Better late than never

I was reading a brief but interesting post surveying the current state of the art in security as programming language features, and realized that a lot of the links overlapped with the material from the paper I wrote for my security theory course a while back. Rather than re-post all of those as a blog entry, I thought I should probably just put a link to the finished PDF.

Given that this was a school paper, I hope that folks will forgive the somewhat stilted grammar and obviously-academic format. If you get nothing else from it, though, the bibliography may at least be of interest.

Never do today what you can put off ’til tomorrow

In many ways, this is a golden age for web developers: we have a bunch of good, high-level frameworks for writing apps in highly-productive dynamic languages and a solid corpus of best practices for testing, service API design, and data serialization. We don’t have to deal with dog-slow CGI scripts, complicated J2EE stacks, or proprietary ColdFusion code that only runs atop expensive application servers.

Unfortunately, all is not wine and roses (or scotch and bacon, or whatever). The major dynamic webapp frameworks push you by convention into doing the bulk of your application work syncronously in the request-processing loop, rather than asynchronously in a background thread. All of the accumulated wisdom about building responsive graphical user interfaces gets thrown out and re-discovered by each framework’s user community, resulting in a multitude of solutions for the basic problem of pushing work into a queue and dealing with it later.

As the fine folks at Twitter so famously discovered, synchronous processing puts a hard upper limit on how much (and how quickly) you can scale an application. Even at the much more modest loads my current project at work receives, there are quite a few performance problems that can’t be solved by simply throwing more stuff in memcached and hoping for the best.

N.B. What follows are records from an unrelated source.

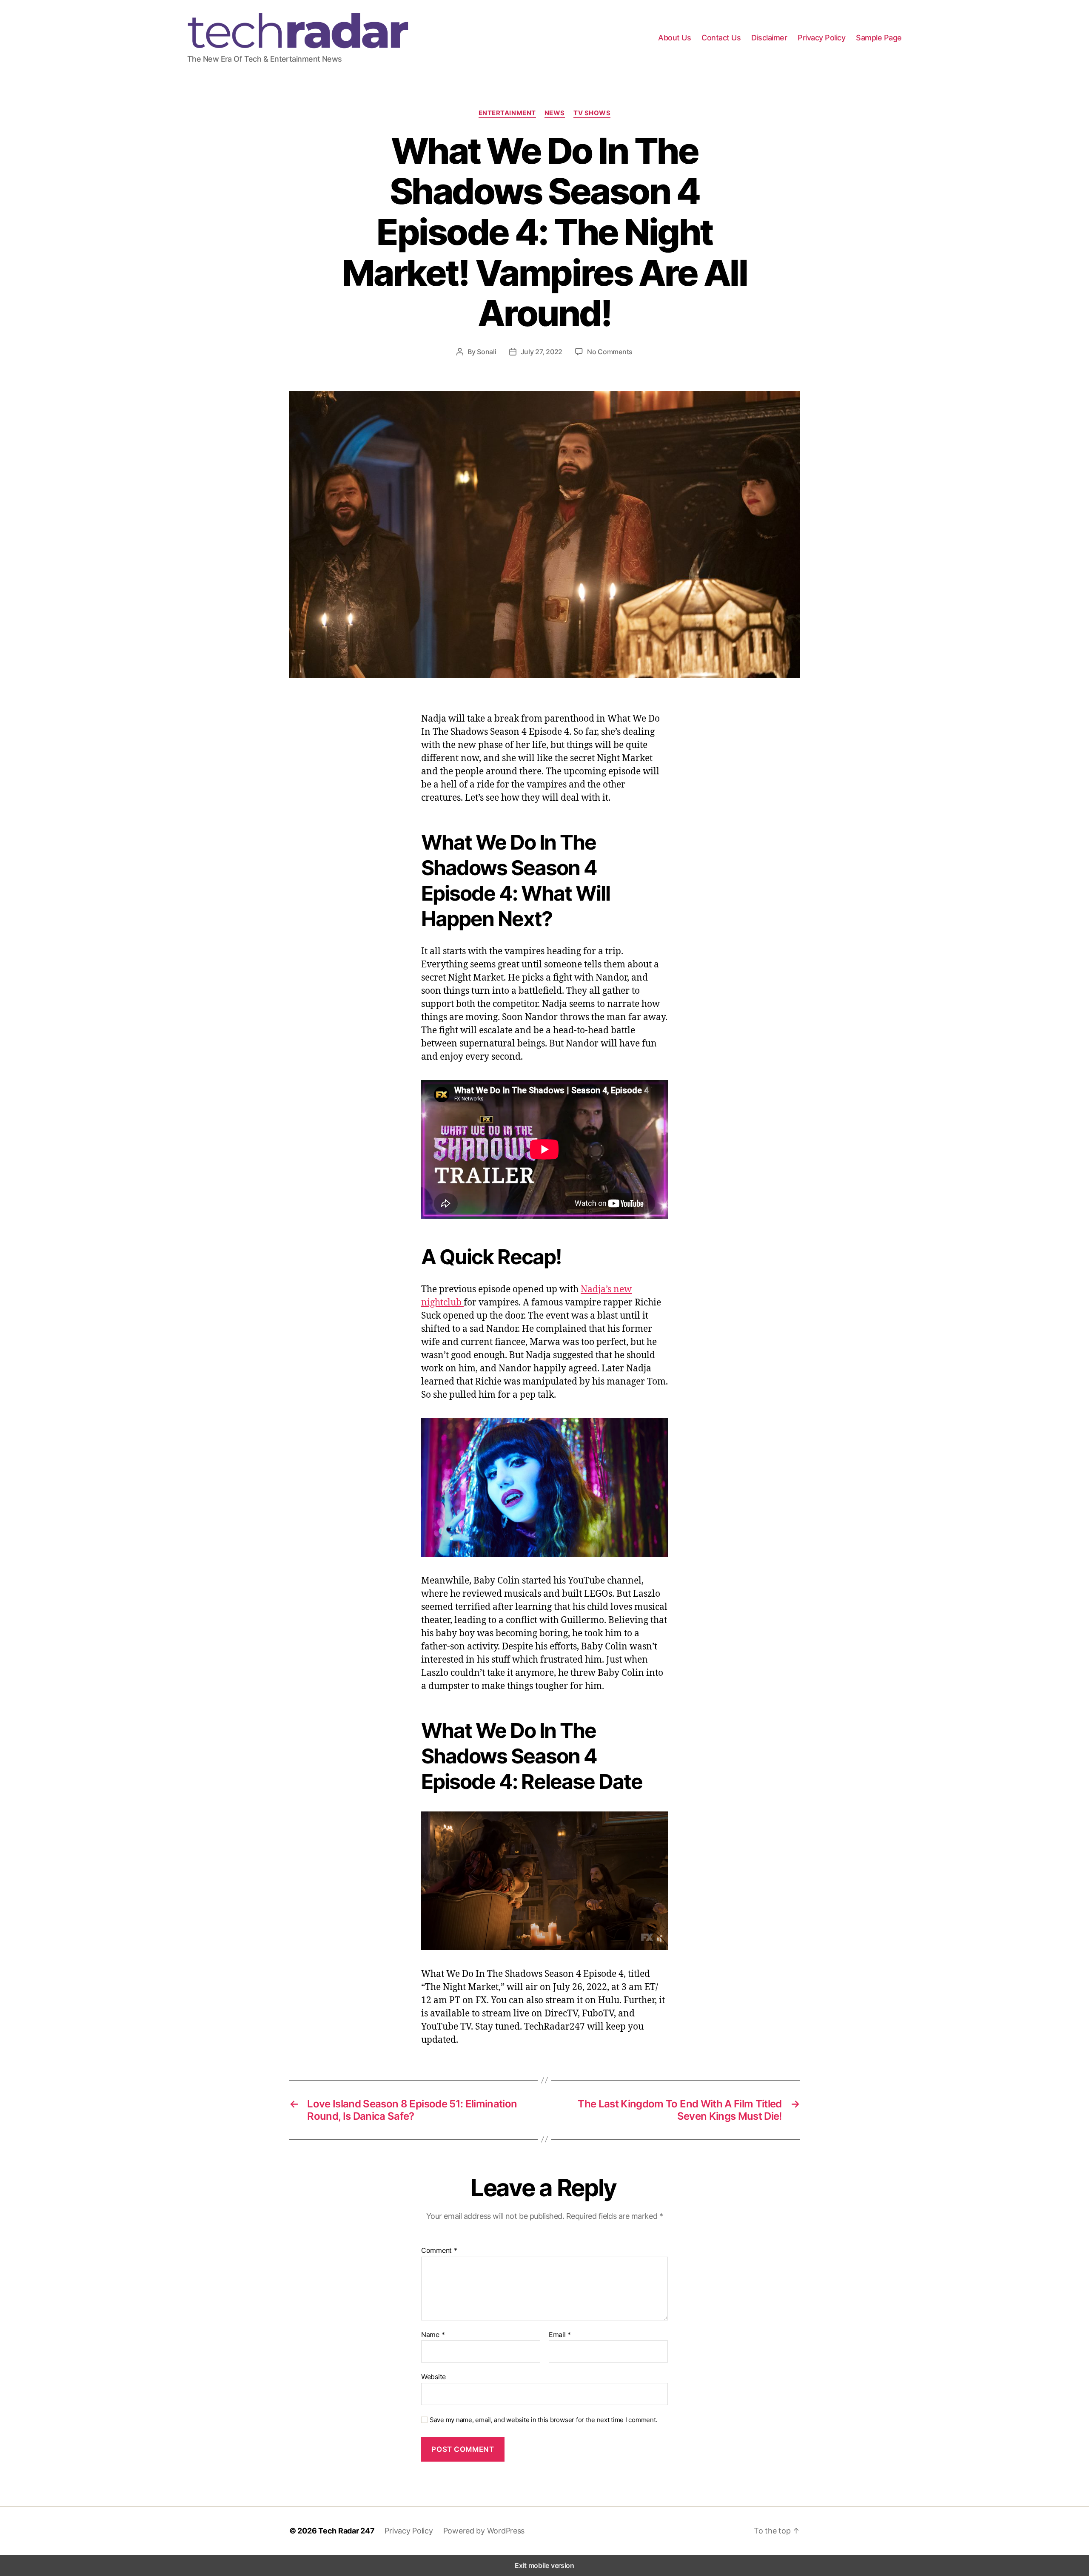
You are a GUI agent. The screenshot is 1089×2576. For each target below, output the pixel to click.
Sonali (486, 351)
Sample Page (879, 37)
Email (560, 2335)
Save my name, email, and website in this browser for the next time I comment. (543, 2420)
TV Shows (591, 113)
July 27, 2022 (542, 351)
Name (433, 2335)
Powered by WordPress (484, 2530)
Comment (439, 2251)
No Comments (610, 351)
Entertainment (507, 113)
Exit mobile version (544, 2565)
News (554, 113)
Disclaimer (769, 37)
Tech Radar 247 (346, 2530)
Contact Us (721, 37)
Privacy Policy (821, 37)
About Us (674, 37)
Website (433, 2376)
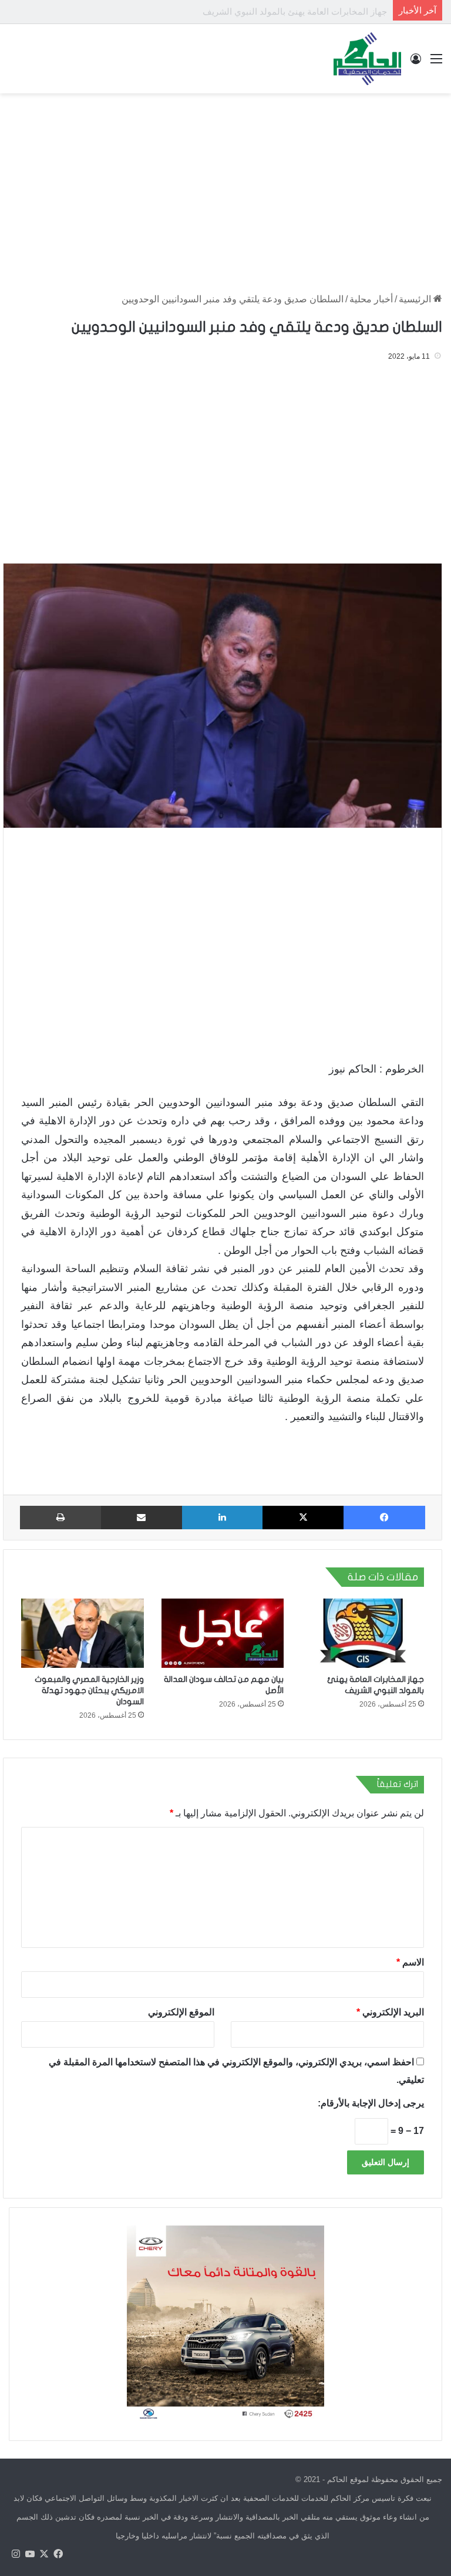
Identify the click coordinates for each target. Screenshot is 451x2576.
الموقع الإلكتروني (181, 2012)
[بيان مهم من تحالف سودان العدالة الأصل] (222, 1633)
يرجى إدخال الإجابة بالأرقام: (371, 2103)
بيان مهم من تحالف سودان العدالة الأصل (312, 11)
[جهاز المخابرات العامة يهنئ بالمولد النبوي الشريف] (362, 1633)
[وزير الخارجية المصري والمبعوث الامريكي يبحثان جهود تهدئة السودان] (82, 1633)
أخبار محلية (371, 299)
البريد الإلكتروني (390, 2012)
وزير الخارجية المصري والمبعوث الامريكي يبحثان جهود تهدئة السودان (89, 1690)
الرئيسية (416, 299)
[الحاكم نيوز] (367, 58)
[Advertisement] (225, 187)
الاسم (410, 1962)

Some folks are starting to catch on, and bake asynchronous processing into their frameworks by default, but the solutions tend to either be limited to very particular deployment and application models, or esoteric in the extreme. Meanwhile, desktop application authors continue to politely chuckle at all of our bumbling, and old-skool enterprise developers look at our hackish background-worker implementations and (rightly) consider them to be toys compared to the classic “big boy” message queueing solutions, or even the newer open source alternatives.

The next generation of web application frameworks should be designed around the idea that work is done asynchronously by default, with a fallback to syncronous jobs only in cases where a user needs to see the result immediately. Since applications also need to scale across a potentially large and heterogenous set of CPUs and servers, those delayed jobs also may not be running in the same memory space as the web application itself. That means machine and language-agnostic serialization, fast network IPC, and callback and event-driven programming.

Developers who grok these concepts now will have a leg up on the competition when building tomorrow’s crop of web applications.